Among the claims that modern liberalism likes to make is that, unlike conservatism, it “cares for the poor” and pursues policies that make that sentiment real. This claim, already weak (see liberal opposition to welfare reform and school choice), is about to grow weaker still. We have in mind President Obama's proposal to limit tax deductions on charitable giving.
The administration's recently released budget will limit tax deductions on gifts made to charities by those earning over $250,000 a year, raising (we are told) almost $180 billion over the next ten years. It's an extraordinary grab for money — money given to private charities by private citizens as private donations. These donations directly fund programs that (among other things) feed, clothe, and house the poor, deliver after-school programs to disadvantaged children, build new facilities for colleges and other schools, and generally enrich everyone's lives through education and the arts.
The way this will work in practice goes like this: Assume someone in the top tax bracket wants to make a $1,000 donation to a local homeless shelter. Currently they would be eligible for a deduction at the top 35 percent rate, so the donation costs them only $650. This proposal would allow deductions at only the 28 percent rate, meaning the donation will now cost $720, an increase of over 11 percent. In other words, $70 that could have gone to the homeless shelter will now go to the government. In the aggregate, then, charities can expect to lose about 7 percent of their contributions from givers in the higher tax brackets. The new top tax rate of 39.6 percent in 2011 makes the math even more punitive, making the cost of donations 19 percent higher.

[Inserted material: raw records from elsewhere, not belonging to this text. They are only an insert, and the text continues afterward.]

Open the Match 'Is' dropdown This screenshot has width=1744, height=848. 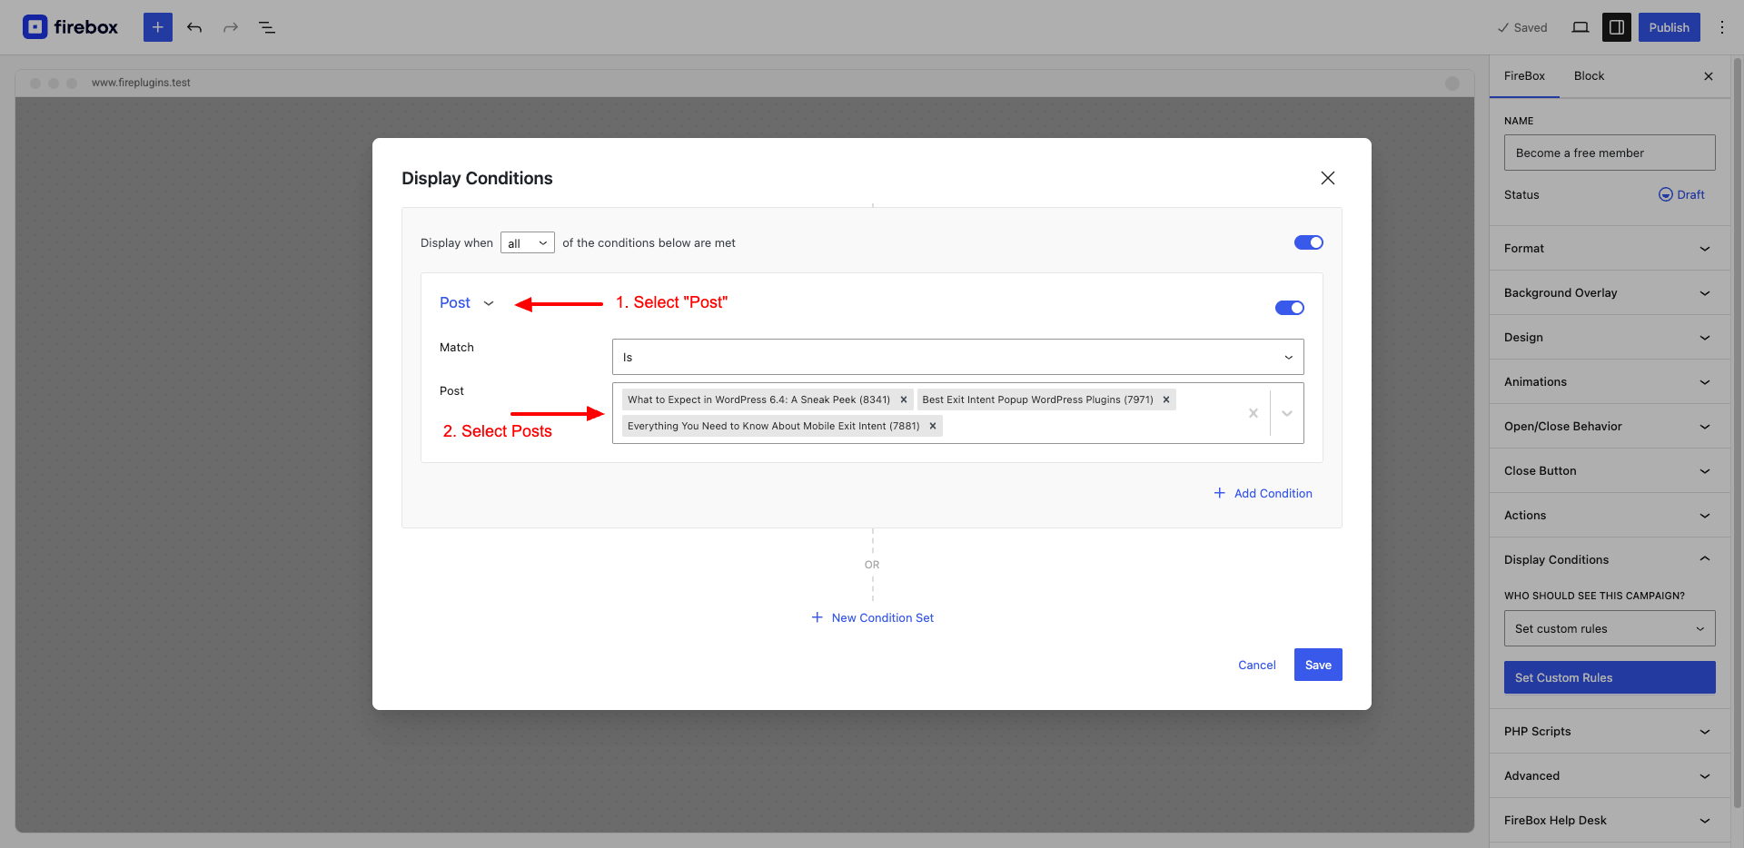point(958,357)
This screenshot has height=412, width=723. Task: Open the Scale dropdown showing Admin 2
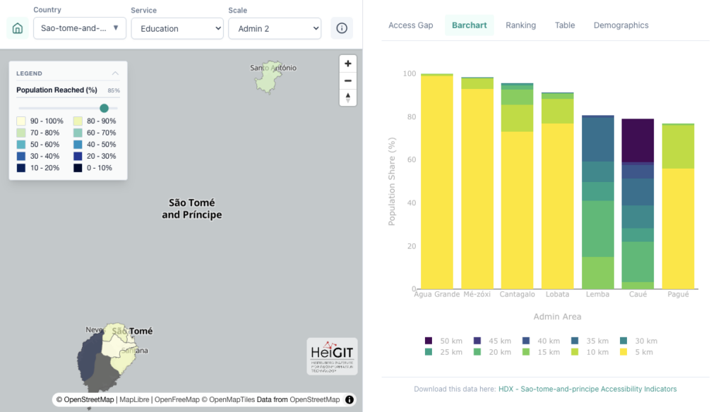pyautogui.click(x=275, y=28)
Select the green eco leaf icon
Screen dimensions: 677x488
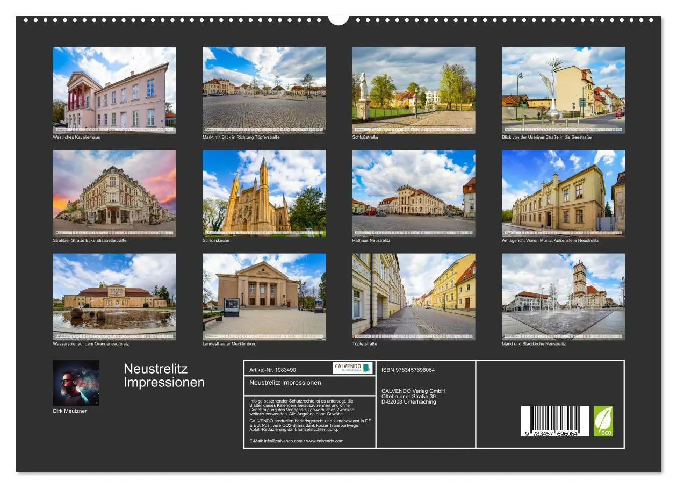[x=604, y=422]
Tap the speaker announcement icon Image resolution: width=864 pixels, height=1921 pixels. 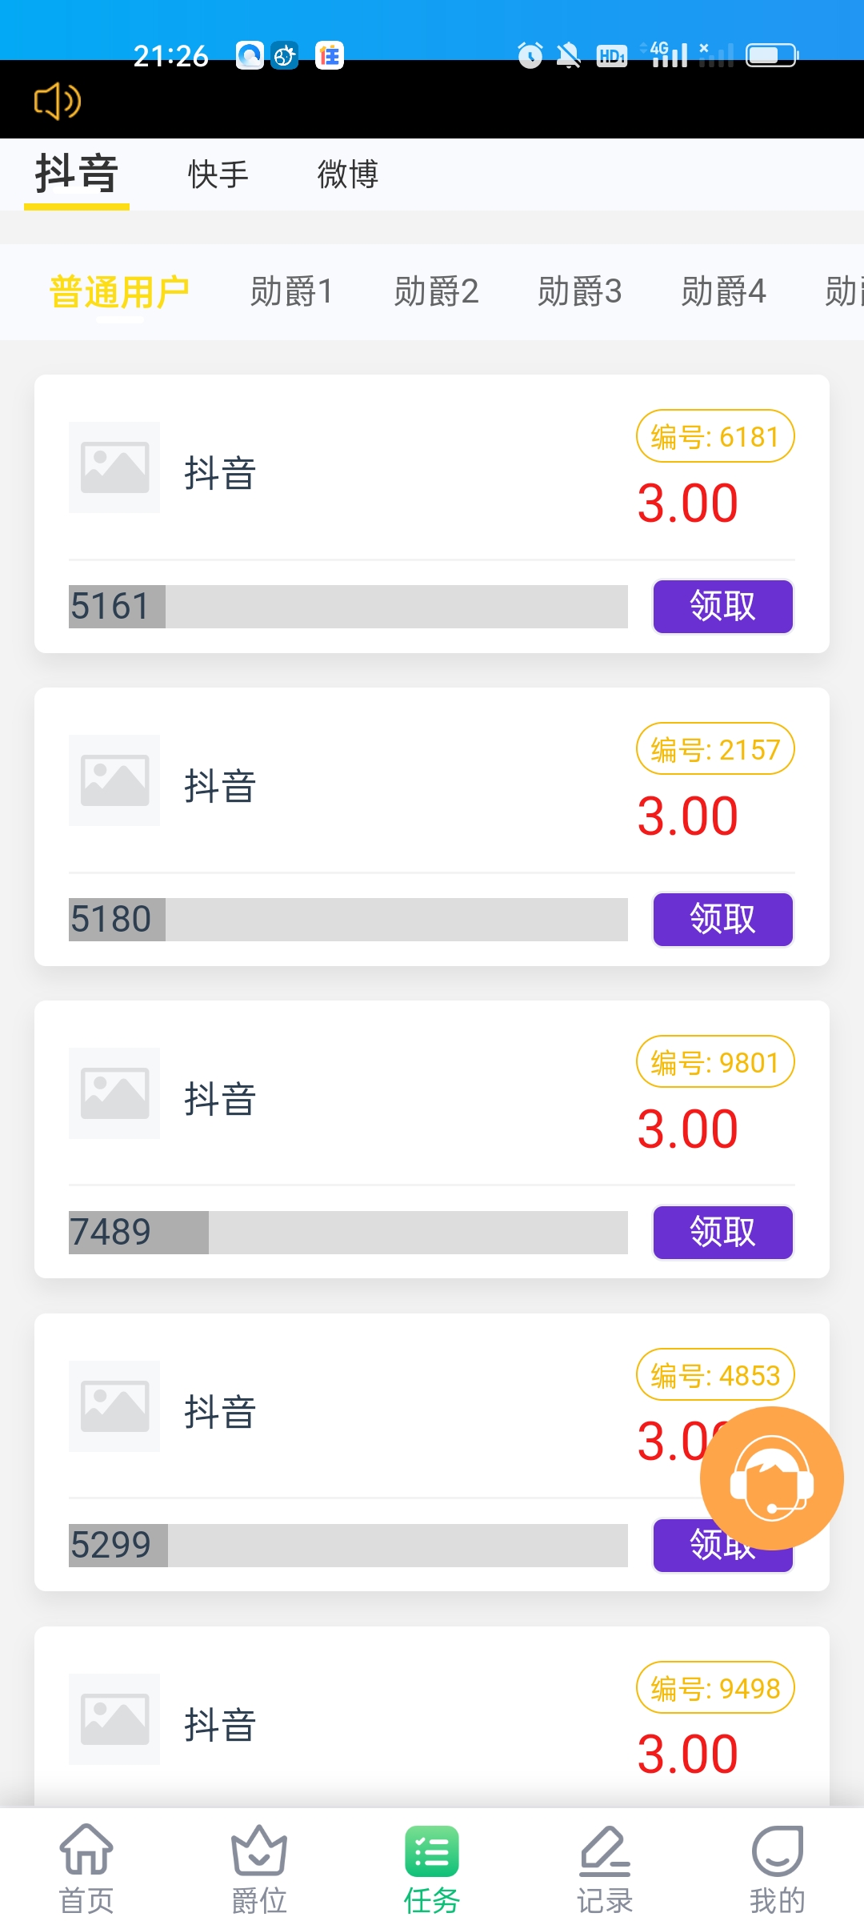[x=57, y=102]

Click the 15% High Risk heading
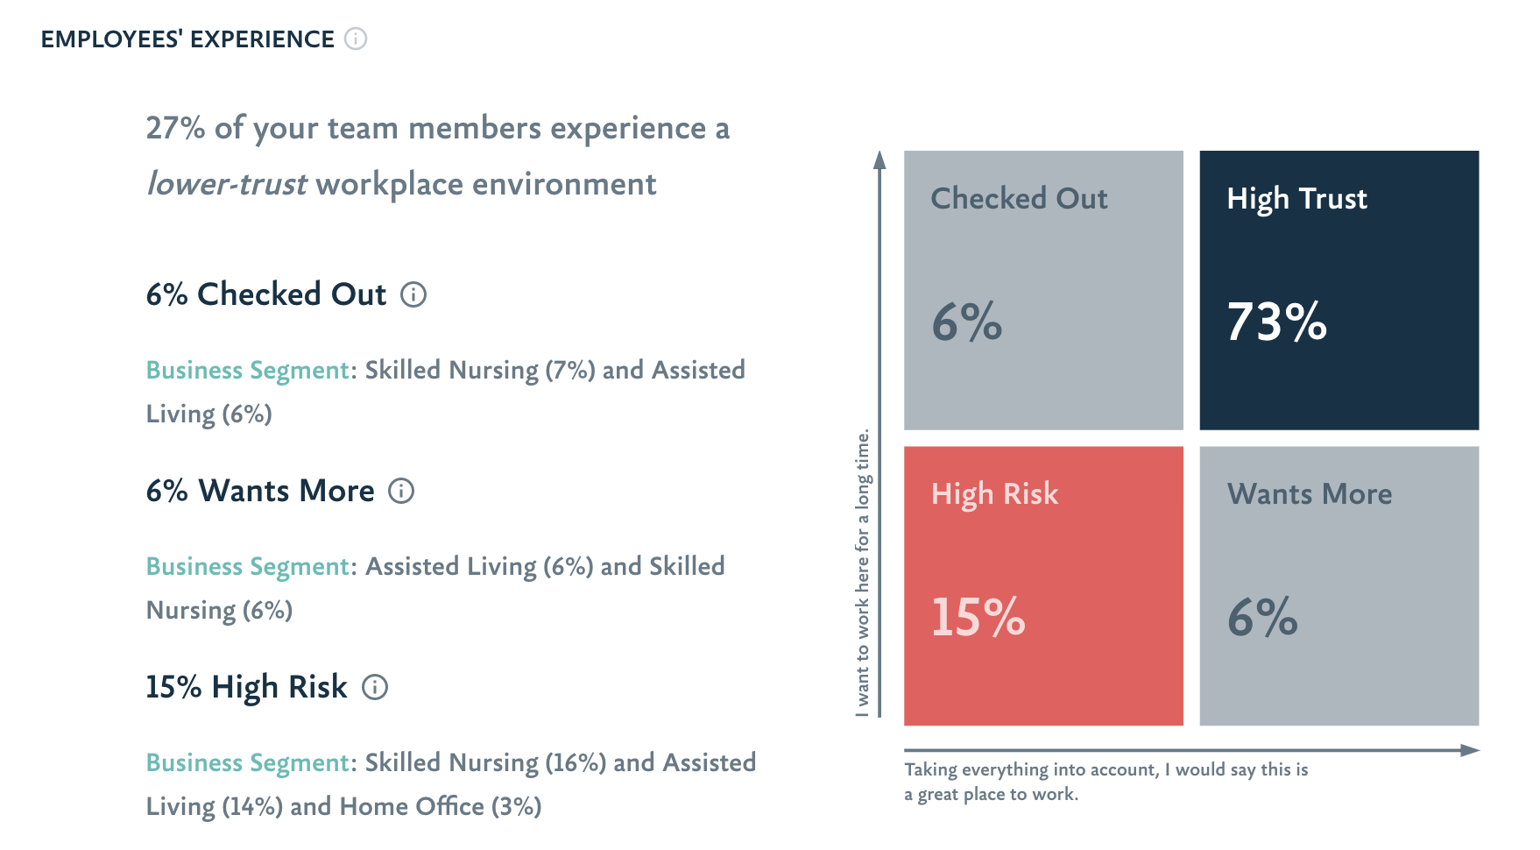tap(246, 687)
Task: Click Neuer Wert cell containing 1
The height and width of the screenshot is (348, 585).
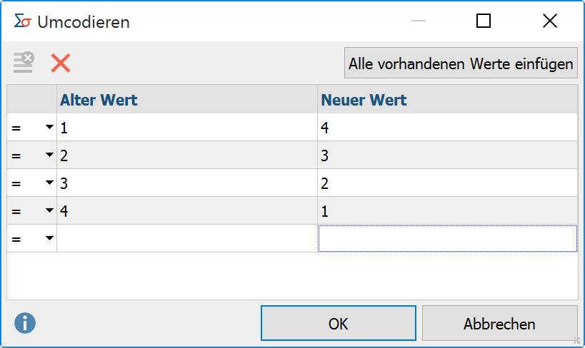Action: tap(447, 211)
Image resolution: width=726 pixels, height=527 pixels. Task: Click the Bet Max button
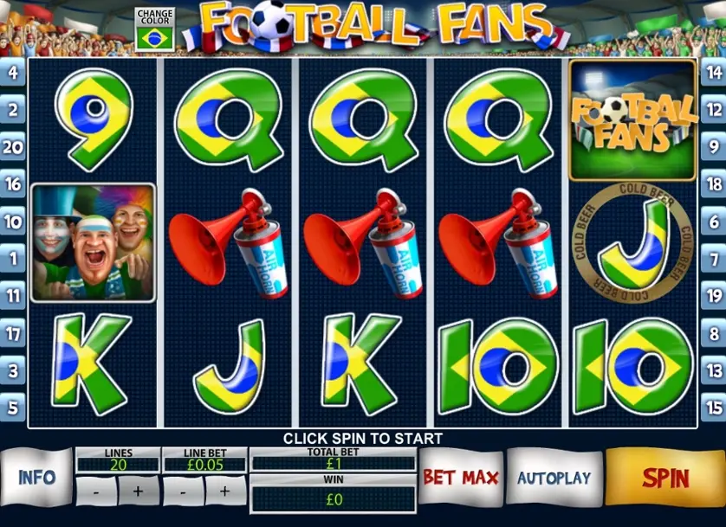tap(461, 478)
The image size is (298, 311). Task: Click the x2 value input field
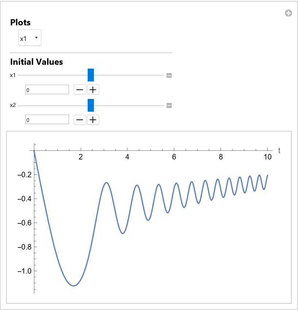click(x=47, y=119)
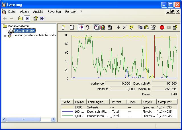This screenshot has height=130, width=182.
Task: Click the tree pane's right scroll arrow
Action: pyautogui.click(x=53, y=119)
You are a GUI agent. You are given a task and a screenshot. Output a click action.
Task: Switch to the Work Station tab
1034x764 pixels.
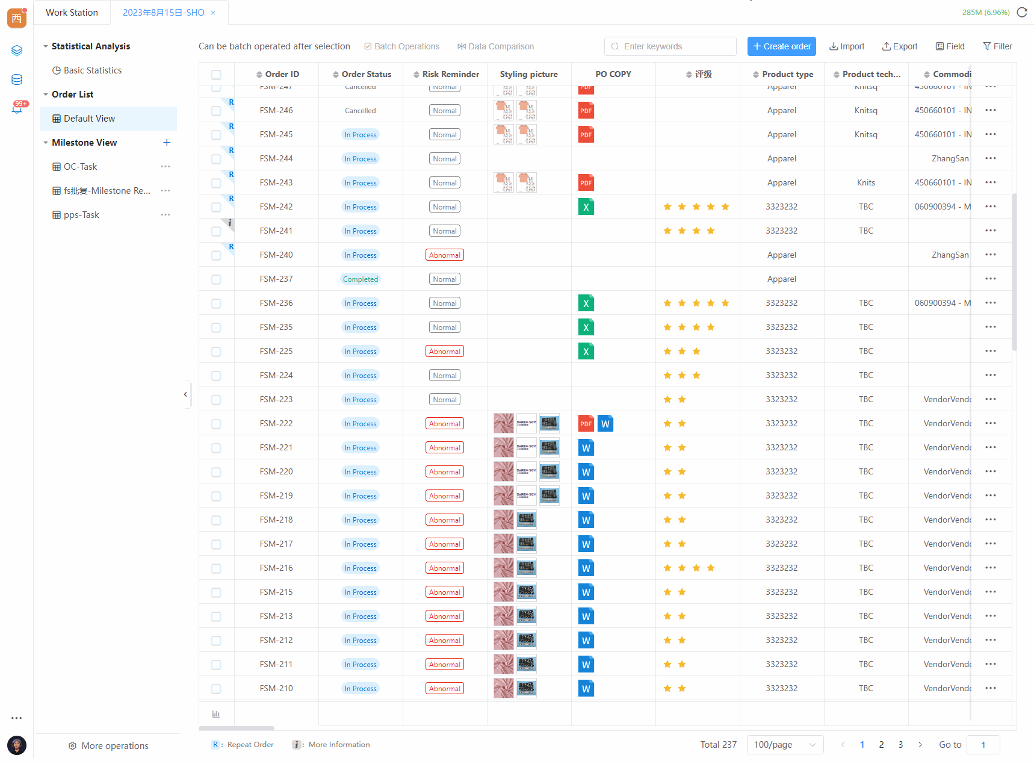pos(72,13)
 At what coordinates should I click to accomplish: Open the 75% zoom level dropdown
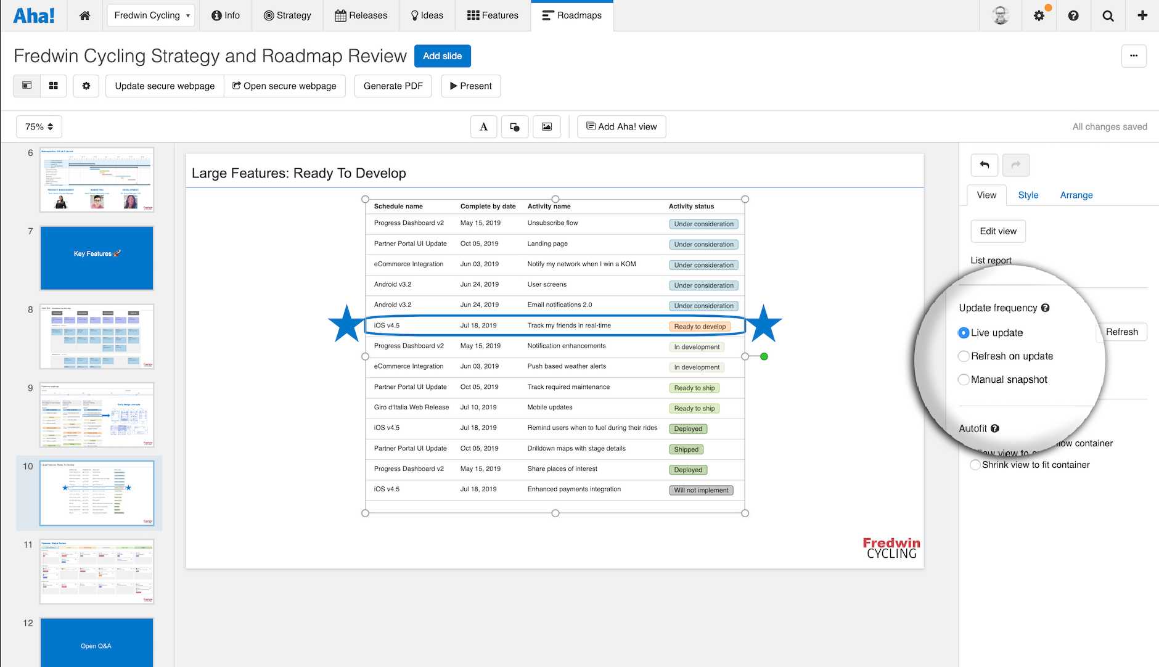(39, 127)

A study released Friday by the Center on Philanthropy at Indiana University shows that if the provision had been in place in 2006, charities would have lost almost $4 billion in donations in the intervening period. With the incomes of the so-called wealthy dropping, at the same time that their taxes are going up, it's hard to see how limiting the deduction will not have a significant impact on charitable giving. The dollars taken away from private donations and directed into government coffers are not going to be magically replaced.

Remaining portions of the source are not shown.